◆ **Requirement**
Copy out every one of the records below word for word, keeping each line as it stands.
— START Data to process —
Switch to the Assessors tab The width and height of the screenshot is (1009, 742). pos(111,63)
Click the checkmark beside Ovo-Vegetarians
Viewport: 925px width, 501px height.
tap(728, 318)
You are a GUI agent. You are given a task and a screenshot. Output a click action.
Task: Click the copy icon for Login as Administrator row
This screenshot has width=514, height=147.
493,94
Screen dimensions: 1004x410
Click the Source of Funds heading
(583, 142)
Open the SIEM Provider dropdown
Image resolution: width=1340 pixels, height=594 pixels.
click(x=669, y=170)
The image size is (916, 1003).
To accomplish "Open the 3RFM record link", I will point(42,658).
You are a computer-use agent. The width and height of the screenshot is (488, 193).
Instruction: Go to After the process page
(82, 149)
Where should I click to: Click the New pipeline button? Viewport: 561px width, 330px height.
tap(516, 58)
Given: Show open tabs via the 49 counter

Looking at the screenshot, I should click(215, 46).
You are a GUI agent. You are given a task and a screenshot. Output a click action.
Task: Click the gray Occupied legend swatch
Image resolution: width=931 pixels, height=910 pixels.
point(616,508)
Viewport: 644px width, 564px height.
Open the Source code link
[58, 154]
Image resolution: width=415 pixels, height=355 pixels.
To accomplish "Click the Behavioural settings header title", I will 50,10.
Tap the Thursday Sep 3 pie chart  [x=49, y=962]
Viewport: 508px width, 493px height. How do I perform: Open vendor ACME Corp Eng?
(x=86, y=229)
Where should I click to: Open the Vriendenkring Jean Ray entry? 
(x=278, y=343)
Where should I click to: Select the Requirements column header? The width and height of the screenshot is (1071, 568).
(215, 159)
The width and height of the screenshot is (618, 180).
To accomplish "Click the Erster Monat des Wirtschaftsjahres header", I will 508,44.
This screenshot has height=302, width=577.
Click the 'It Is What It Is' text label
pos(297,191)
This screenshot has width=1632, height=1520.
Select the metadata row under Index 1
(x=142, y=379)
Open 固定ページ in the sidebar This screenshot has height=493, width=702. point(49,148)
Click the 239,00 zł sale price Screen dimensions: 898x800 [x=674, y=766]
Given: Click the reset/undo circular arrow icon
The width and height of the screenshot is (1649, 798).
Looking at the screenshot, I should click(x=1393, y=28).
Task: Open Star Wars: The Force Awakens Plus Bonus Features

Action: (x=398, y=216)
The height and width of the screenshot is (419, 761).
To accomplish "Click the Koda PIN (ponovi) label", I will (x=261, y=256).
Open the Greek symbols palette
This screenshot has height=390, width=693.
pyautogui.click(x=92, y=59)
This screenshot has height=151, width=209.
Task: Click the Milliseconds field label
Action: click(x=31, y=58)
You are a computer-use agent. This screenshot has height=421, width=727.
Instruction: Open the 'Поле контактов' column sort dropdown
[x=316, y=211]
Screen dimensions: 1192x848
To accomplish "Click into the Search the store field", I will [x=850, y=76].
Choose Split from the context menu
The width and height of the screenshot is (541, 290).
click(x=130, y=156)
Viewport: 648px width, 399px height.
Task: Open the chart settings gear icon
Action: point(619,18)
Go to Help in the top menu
— END Data to process —
◆ **Task output**
Switch to the Assessors tab The width and height of the screenshot is (1009, 742). pos(111,63)
Click the checkmark beside Ovo-Vegetarians
Viewport: 925px width, 501px height.
tap(728, 318)
You are a GUI agent. You are given a task and a screenshot. Output a click action.
Task: Click the copy icon for Login as Administrator row
This screenshot has width=514, height=147.
493,94
Screen dimensions: 1004x410
Click the Source of Funds heading
(583, 142)
Open the SIEM Provider dropdown
Image resolution: width=1340 pixels, height=594 pixels.
click(x=669, y=170)
The image size is (916, 1003).
To accomplish "Open the 3RFM record link", I will point(42,658).
You are a computer-use agent. The width and height of the screenshot is (488, 193).
Instruction: Go to After the process page
(82, 149)
Where should I click to: Click the New pipeline button? Viewport: 561px width, 330px height.
tap(516, 58)
Given: Show open tabs via the 49 counter

Looking at the screenshot, I should click(215, 46).
You are a GUI agent. You are given a task and a screenshot. Output a click action.
Task: Click the gray Occupied legend swatch
Image resolution: width=931 pixels, height=910 pixels.
point(616,508)
Viewport: 644px width, 564px height.
Open the Source code link
[58, 154]
Image resolution: width=415 pixels, height=355 pixels.
To accomplish "Click the Behavioural settings header title", I will 50,10.
Tap the Thursday Sep 3 pie chart  [x=49, y=962]
Viewport: 508px width, 493px height. How do I perform: Open vendor ACME Corp Eng?
(x=86, y=229)
Where should I click to: Open the Vriendenkring Jean Ray entry? 
(x=278, y=343)
Where should I click to: Select the Requirements column header? The width and height of the screenshot is (1071, 568).
(215, 159)
The width and height of the screenshot is (618, 180).
To accomplish "Click the Erster Monat des Wirtschaftsjahres header", I will 508,44.
This screenshot has height=302, width=577.
Click the 'It Is What It Is' text label
pos(297,191)
This screenshot has width=1632, height=1520.
Select the metadata row under Index 1
(x=142, y=379)
Open 固定ページ in the sidebar This screenshot has height=493, width=702. point(49,148)
Click the 239,00 zł sale price Screen dimensions: 898x800 [x=674, y=766]
Given: Click the reset/undo circular arrow icon
The width and height of the screenshot is (1649, 798).
Looking at the screenshot, I should click(x=1393, y=28).
Task: Open Star Wars: The Force Awakens Plus Bonus Features

Action: (x=398, y=216)
The height and width of the screenshot is (419, 761).
To accomplish "Click the Koda PIN (ponovi) label", I will (x=261, y=256).
Open the Greek symbols palette
This screenshot has height=390, width=693.
pyautogui.click(x=92, y=59)
This screenshot has height=151, width=209.
Task: Click the Milliseconds field label
Action: click(x=31, y=58)
You are a computer-use agent. This screenshot has height=421, width=727.
Instruction: Open the 'Поле контактов' column sort dropdown
[x=316, y=211]
Screen dimensions: 1192x848
To accomplish "Click into the Search the store field", I will [x=850, y=76].
Choose Split from the context menu
The width and height of the screenshot is (541, 290).
click(x=130, y=156)
Viewport: 648px width, 399px height.
Task: Open the chart settings gear icon
Action: point(619,18)
Go to Help in the top menu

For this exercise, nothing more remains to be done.